[Extract provided]

You and your students can also develop, improvise, and add ideas to what I provide, as the combinations can be infinite. This will provide a great foundation and starting point.
Most stick control exercises are sixteenth note based. I believe that eighth note triplets are a better base for teaching stick control because the hand playing the downbeat changes every beat. This teaches a better balance between the right and left hand in terms of strength and muscle memory. Every pattern that I am going to provide is to be performed on an eighth note triplet base. “R” denotes “right hand” and “L” denotes “left hand” and the triplets remain constant. Play all of these patterns with no accents at a three-inch stick height and then at a nine-inch stick height.
Playing with no accents is extremely important so your student doesn’t rely on them for timing. Timing should rely on the precise timing of the triplets. Every note should be smooth and even with the triplets remaining steady. Your student must play these with a metronome. Start very slow at quarter note equals 60 and gradually increase the speed. Maintaining control of the sticks as well as steady triplets is much more important than speed. The tempo should only be increased when perfection is reached. Before each pattern starts, have your student play two measures of eighth note triplets just to get the feel for the timing and the pulse as follows: RLRLRLRLRLRL RLRLRLRLRLRL
1) RLRLRL RRLLRR LRLRLR LLRRLL: This pattern will develop triplet open rolls switching off between the right and the left hand, as well as singles. This will also help your student practice transitioning from single stroke rolls to double stroke rolls. Make sure your student keeps the notes smooth and even. Slow and perfect is more important than speed.
2) RLRRLRLLRLRR LRLLRLRRLRLL: This is simply a paradiddle played with a triplet base rather than a sixteenth note base. This is two measures of eighth note triples played with paradiddles so your students can get used to hearing them as triplets rather than sixteenth notes. In most rudimental studies, this rudiment is practiced as sixteenth notes. This will give your student a completely new approach to this rudiment.
3) RLRLRL RLRRLL RLRLRL RLRLRR LRLRLR LRLLRR LRLRLR LRLRLL RRLLRRLLRRLL: This is an exercise that works paradiddle-diddles and double paradiddles with an eighth note check pattern in between. The first time through is off the right hand, and then it repeats off the left hand with all of the sticking reversed. The triplet roll at the end brings the entire pattern back to the right hand. Once a slow tempo is mastered, speed it up and have your students practice it at multiple tempos.
4) RRLRLLRLRRLR LLRLRRLRLLRL: This is simply an inverse paradiddle exercise with a triplet eighth note base spanning two measures. This can also be added on as an extension to the second exercise I provided playing them in tandem with the two measure eighth note check pattern in between.
5) RRRLLLRRRLLL RRLLRR LLLRRRLLLRRR LLRRLL: This exercise is great because it focuses on triple stroke rolls and double stroke rolls and alternates the lead between the right and the left hand. Once again, it is great to have your student play the two-measure check pattern so they can mentally recover.

[Data]
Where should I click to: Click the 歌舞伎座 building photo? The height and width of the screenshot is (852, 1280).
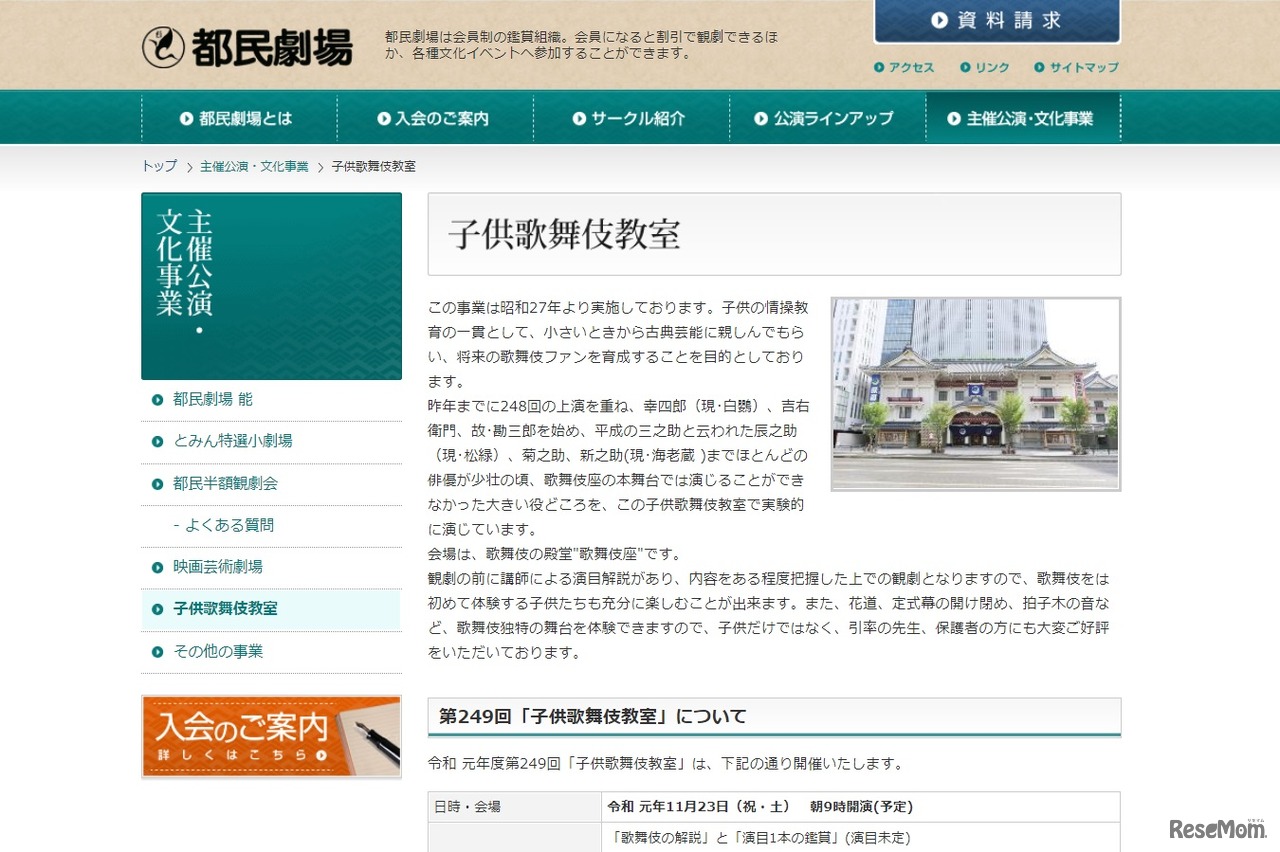click(976, 393)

[Directions]
1. Translate this sentence from the stick control text into Spanish: "Slow and perfect is more important than speed."
2. Resume the stick control text from its last sentence.
The listing is separate material and has nothing to do with the stick control text.

[Per-task outputs]
1. Lento y perfecto es más importante que la velocidad.

2.
6) RRRLLR RRLLRR RLLRRR LLRRRL. This exercise is simply “eggbeaters” played on a constant triplet bass. This one is very challenging, but it can be extremely fun when it is worked up to speed. “Egg beaters” are a five-stroke figure with a sticking of “RRRLL.” This exercise is an ostinato where the pattern does not always land on the downbeat and moves around it. These types of mental drumming exercises need to be taught more often in percussion pedagogy.
7) RLRLRL RRLRRL RLRLRL RLLRLL RLRLRL RLRRLR RLRLRL RRRLLL RLRLRL RLLLRR RLRLRL RRLLLR RLRLRL RRRRRR RLRLRL RRLLRR reversed: LRLRLR LLRLLR LRLRLR LRRLRR LRLRLR LRLLRL LRLRLR LLLRRR LRLRLR LRRRLL LRLRLR LLRRRL LRLRLR LLLLLL LRLRLR LLRRLL. This is an amazing exercise. It may seem frustrating for your students at first, but remember to take it slow at first. This works many different rudiments as well as different possible triplet patterns. It also helps your students transition smoothly from the right and left hand while traveling through the sticking “maze.”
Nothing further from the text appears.